Distributionally Robust Losses for Latent Covariate Mixtures
- URL: http://arxiv.org/abs/2007.13982v2
- Date: Wed, 10 Aug 2022 18:58:19 GMT
- Title: Distributionally Robust Losses for Latent Covariate Mixtures
- Authors: John Duchi, Tatsunori Hashimoto, Hongseok Namkoong
- Abstract summary: We propose a convex procedure that controls the worst-case performance over all subpopulations of a given size.
We observe on lexical similarity, wine quality, and recidivism prediction tasks that our worst-case procedure learns models that do well against unseen subpopulations.

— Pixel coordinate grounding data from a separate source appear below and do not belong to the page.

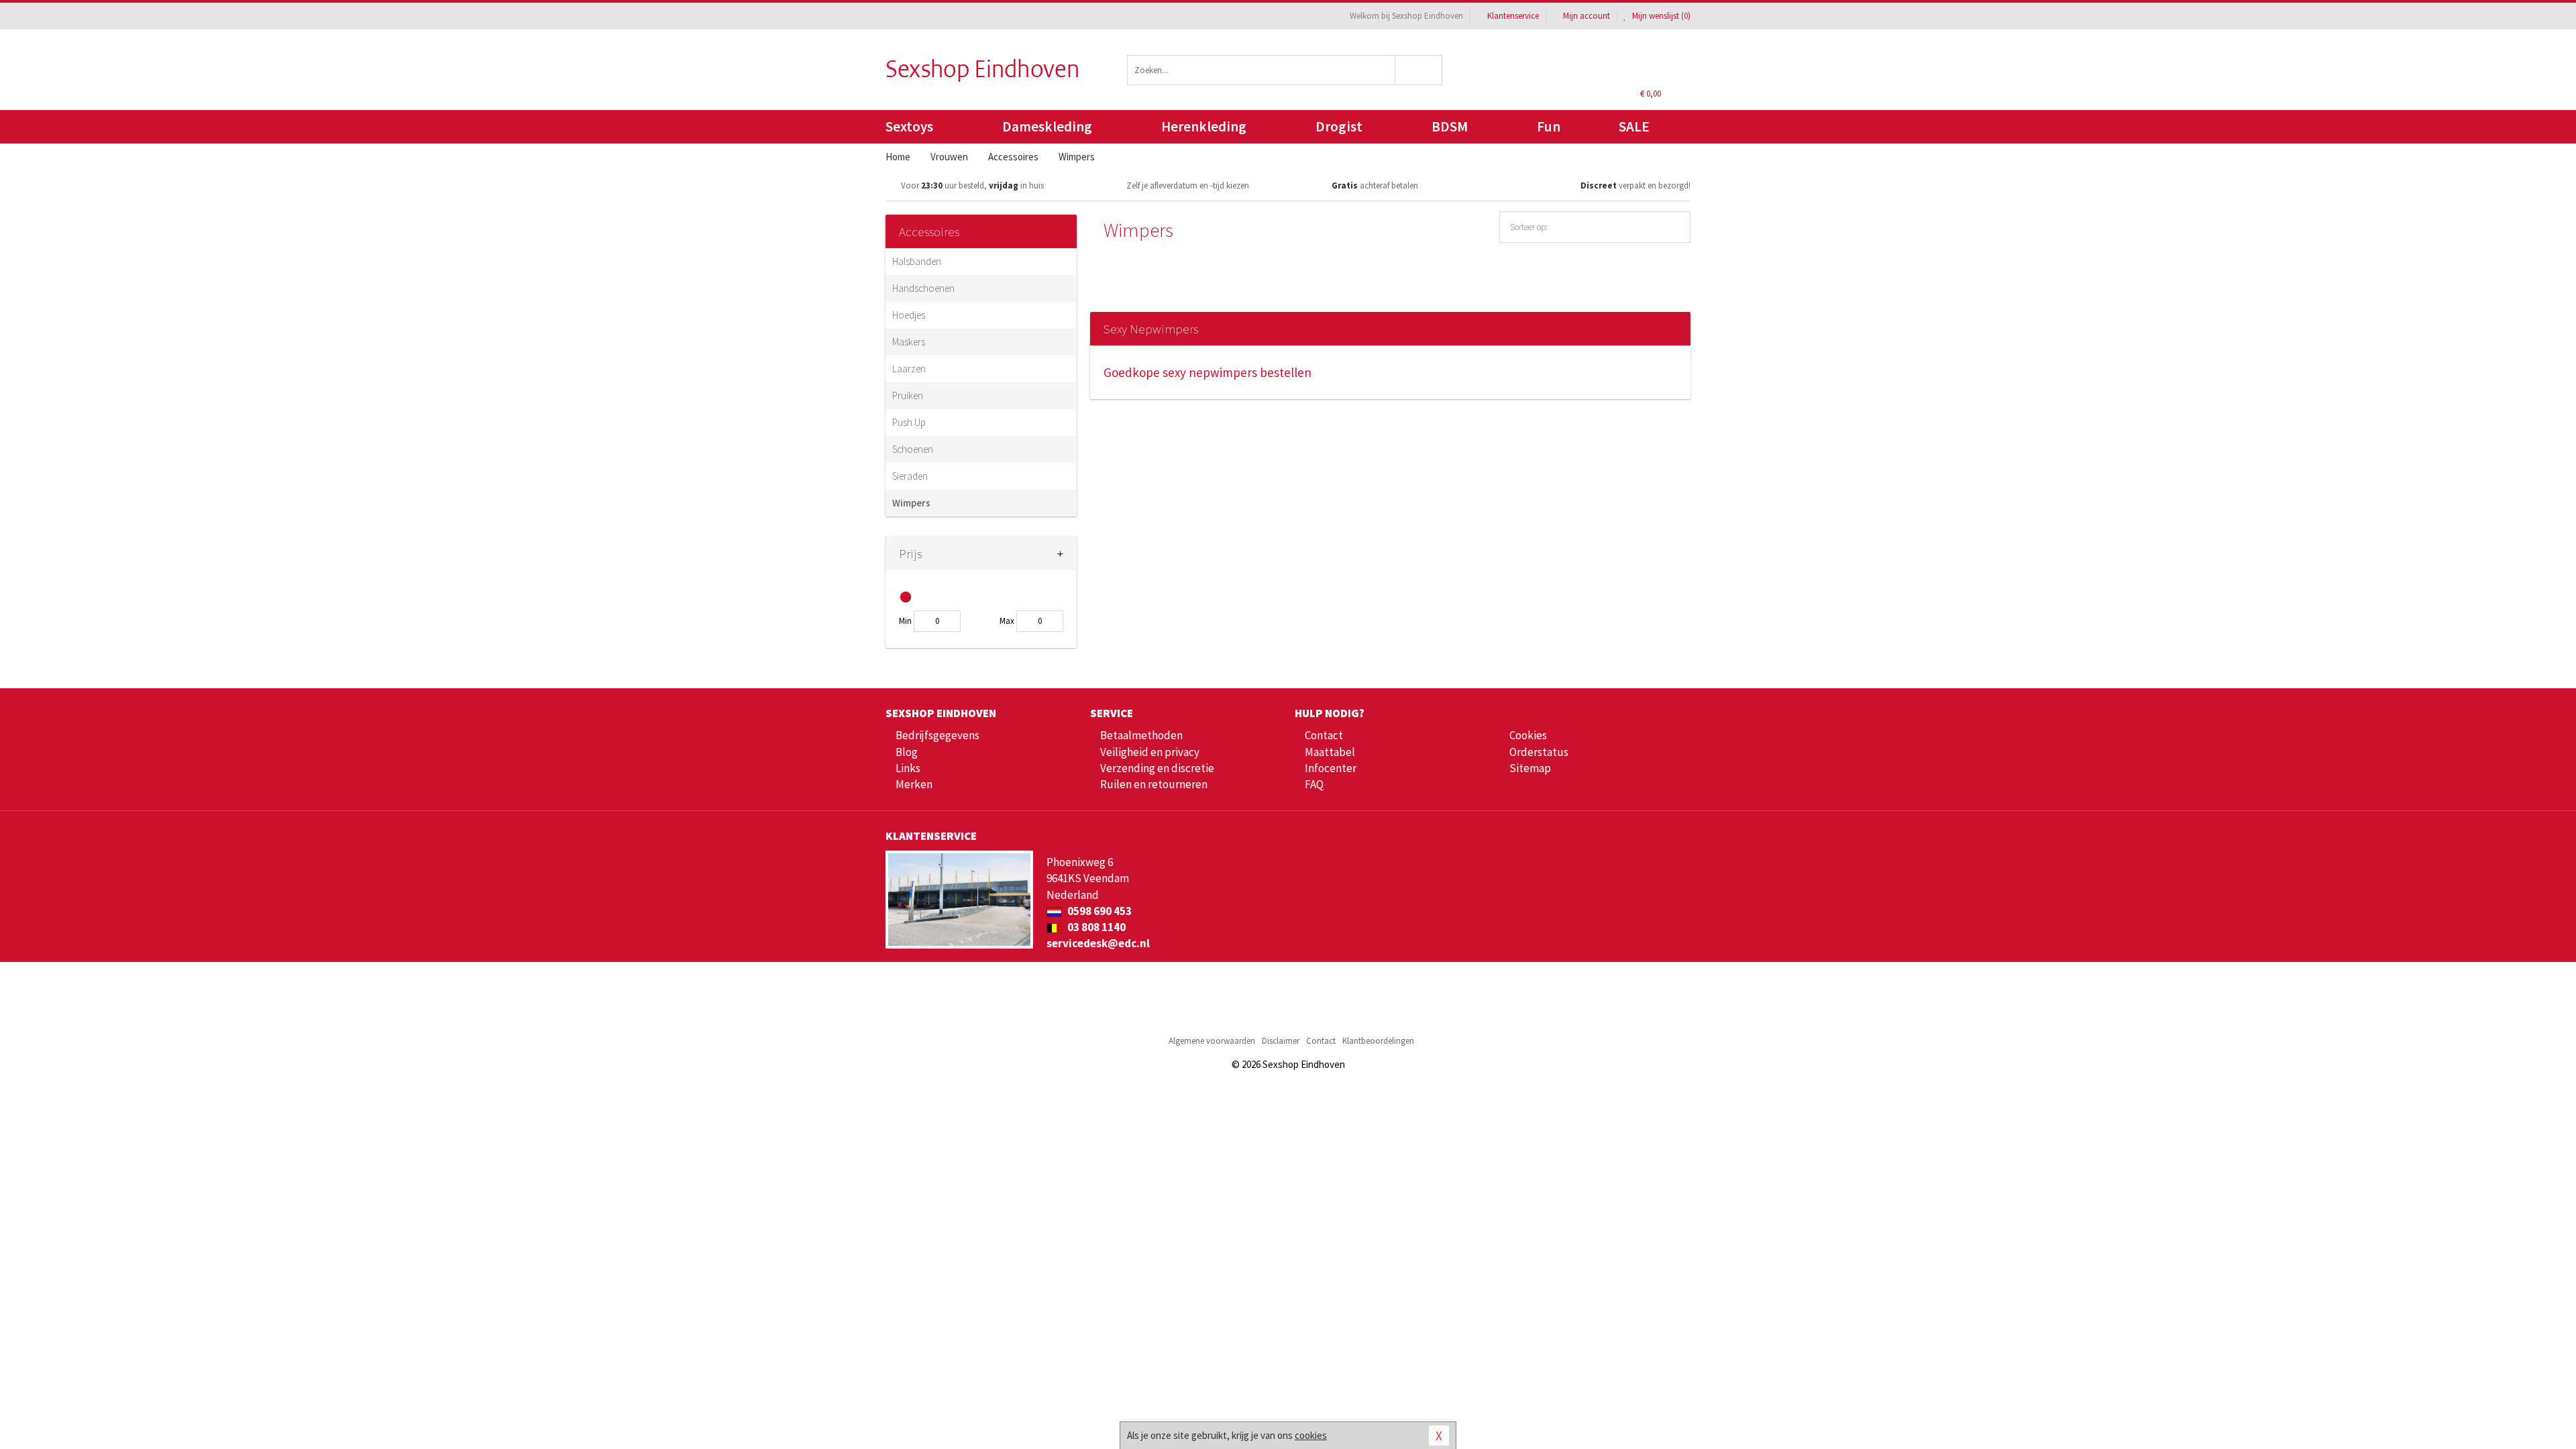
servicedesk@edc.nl (1098, 943)
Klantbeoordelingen (1378, 1040)
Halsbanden (916, 261)
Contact (1324, 735)
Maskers (908, 341)
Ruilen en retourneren (1154, 784)
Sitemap (1530, 768)
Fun (1548, 126)
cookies (1311, 1435)
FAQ (1314, 784)
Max (1007, 621)
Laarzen (909, 368)
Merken (914, 784)
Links (908, 768)
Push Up (909, 422)
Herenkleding (1203, 126)
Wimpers (911, 502)
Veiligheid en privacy (1149, 752)
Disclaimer (1280, 1040)
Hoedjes (908, 315)
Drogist (1339, 126)
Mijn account (1586, 15)
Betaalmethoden (1141, 735)
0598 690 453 (1098, 911)
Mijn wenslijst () (1660, 15)
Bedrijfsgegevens (937, 735)
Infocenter (1330, 768)
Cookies (1528, 735)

- Score: 28.407773942857148
- License: http://arxiv.org/licenses/nonexclusive-distrib/1.0/
- Abstract: While modern large-scale datasets often consist of heterogeneous
subpopulations -- for example, multiple demographic groups or multiple text
corpora -- the standard practice of minimizing average loss fails to guarantee
uniformly low losses across all subpopulations. We propose a convex procedure
that controls the worst-case performance over all subpopulations of a given
size. Our procedure comes with finite-sample (nonparametric) convergence
guarantees on the worst-off subpopulation. Empirically, we observe on lexical
similarity, wine quality, and recidivism prediction tasks that our worst-case
procedure learns models that do well against unseen subpopulations.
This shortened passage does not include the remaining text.